My rule after that thread:
- Never rely on UPnP. Disable it on the router.
- Put self-hosted services behind a tunnel (Cloudflare Tunnel, Tailscale Funnel, or a reverse proxy on a VPS).
- Audit what's exposed with shodan.io by searching your home IP.
A Cloudflare Tunnel config for the Umami instance above looks like this — no inbound ports opened on the home network:
# ~/.cloudflared/config.yml
tunnel: your-tunnel-id
credentials-file: /etc/cloudflared/creds.json
ingress:
- hostname: analytics.example.com
service: http://localhost:3000
- service: http_status:404I haven't tested the new Tailscale Funnel feature at scale yet, but for a single-user analytics dashboard it's probably the lowest-friction option.
So which one should you pick?
Honest take, based on three projects:
- Pick Umami if you want the simplest self-hosted setup, run multiple sites, and prefer MIT licensing.
- Pick Plausible if you need polished goal funnels and email reports, or you'd rather pay them to host it and forget about ops.
- Pick Fathom if you specifically don't want to think about hosting at all and don't need self-hosting on the table.

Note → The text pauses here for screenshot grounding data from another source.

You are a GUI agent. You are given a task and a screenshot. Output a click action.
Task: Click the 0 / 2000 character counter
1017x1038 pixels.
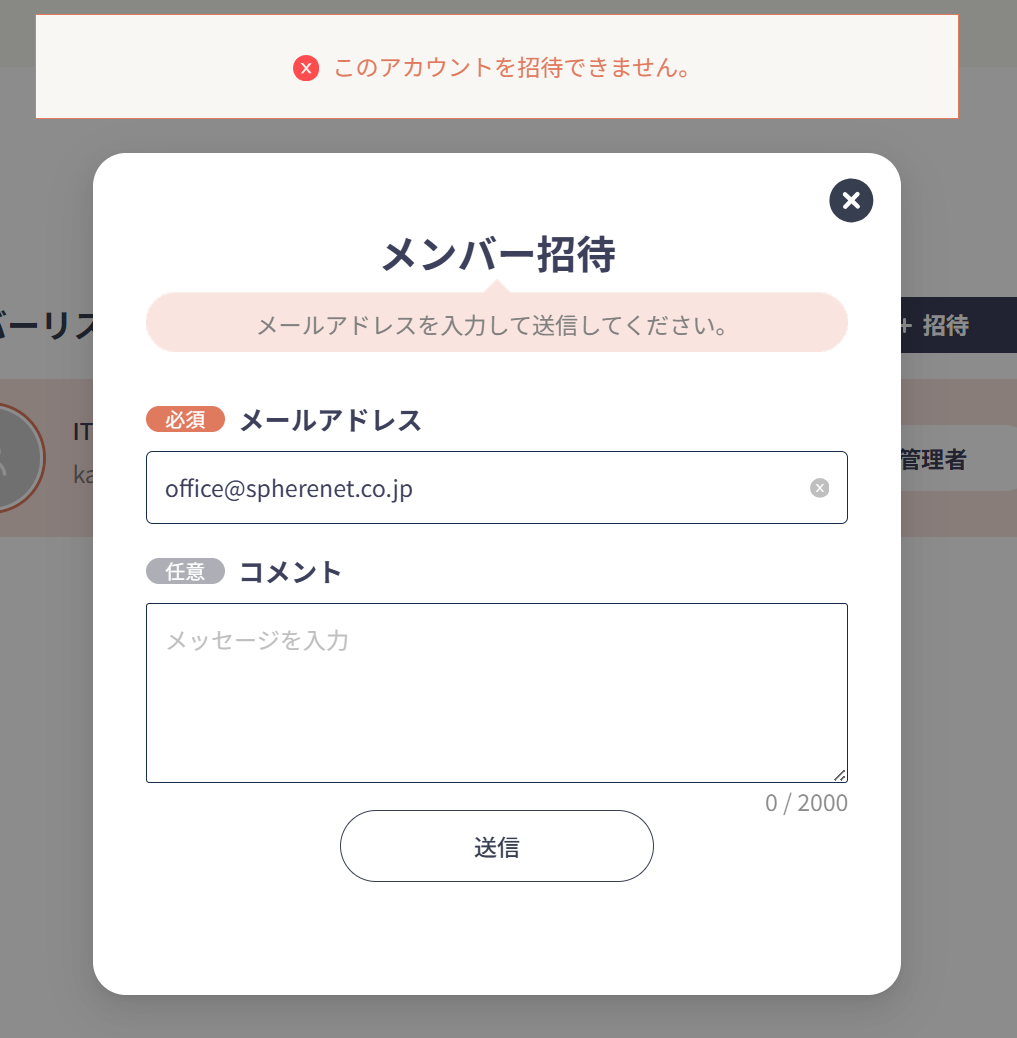[806, 803]
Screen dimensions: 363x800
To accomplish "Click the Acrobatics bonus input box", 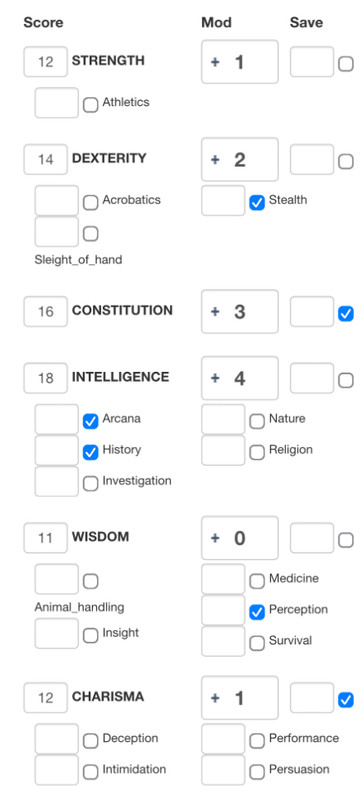I will (57, 201).
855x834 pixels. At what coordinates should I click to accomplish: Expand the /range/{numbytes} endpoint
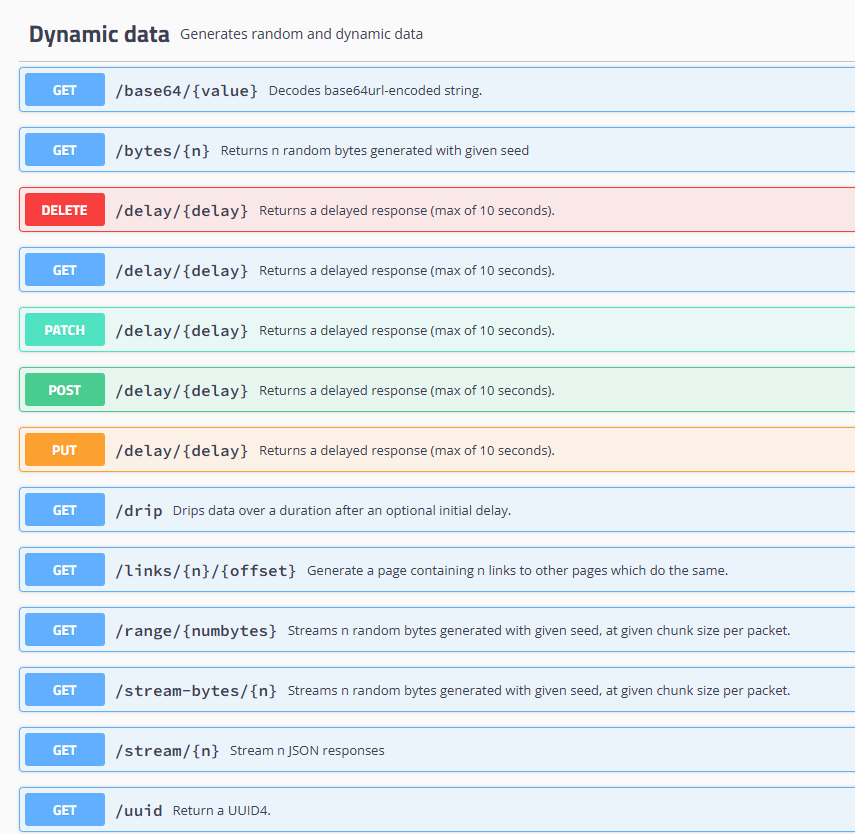tap(196, 630)
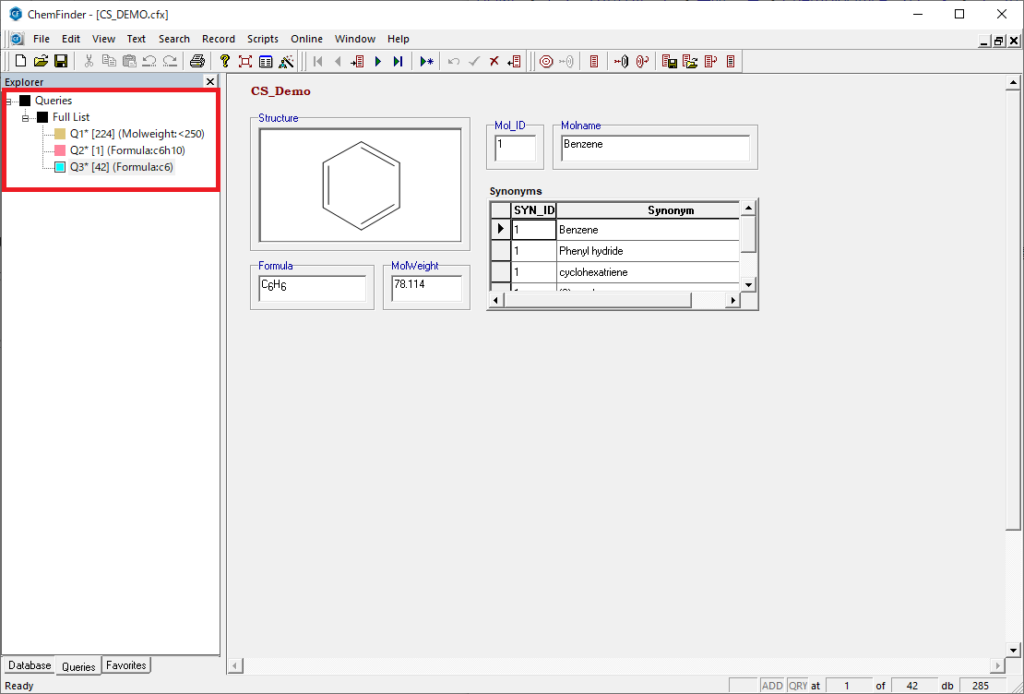Switch to the Database tab
The width and height of the screenshot is (1024, 694).
click(29, 666)

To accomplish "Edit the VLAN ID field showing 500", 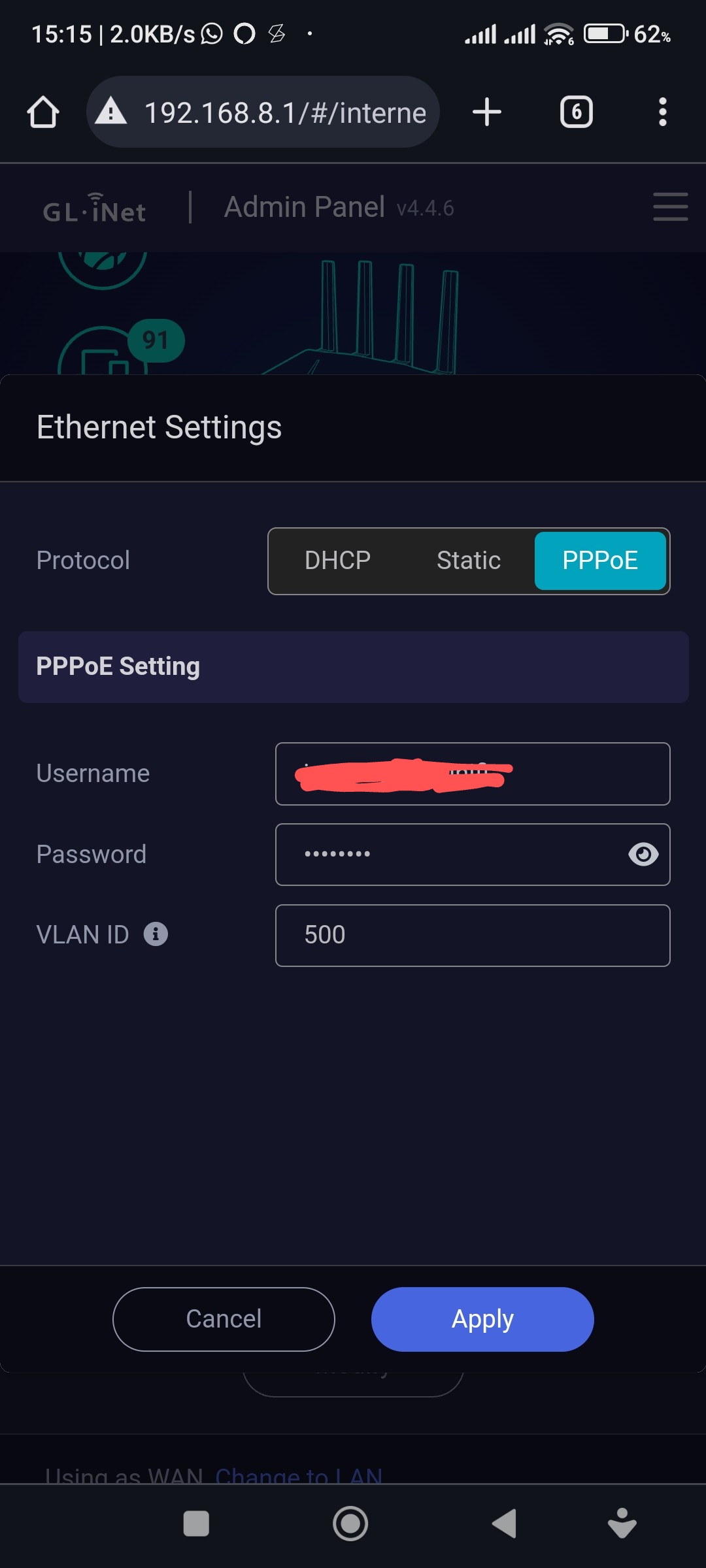I will [473, 936].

For most indie projects, Umami self-hosted behind a tunnel is the sweet spot — privacy-friendly, GDPR-compliant out of the box, and crucially, not sitting on a public port waiting for some teenager with masscan to find it.
The original Reddit post was a good reminder that the threat model for self-hosting isn't "someone will try to attack me specifically." It's "the entire internet is constantly scanning every IP, all the time." Plan accordingly.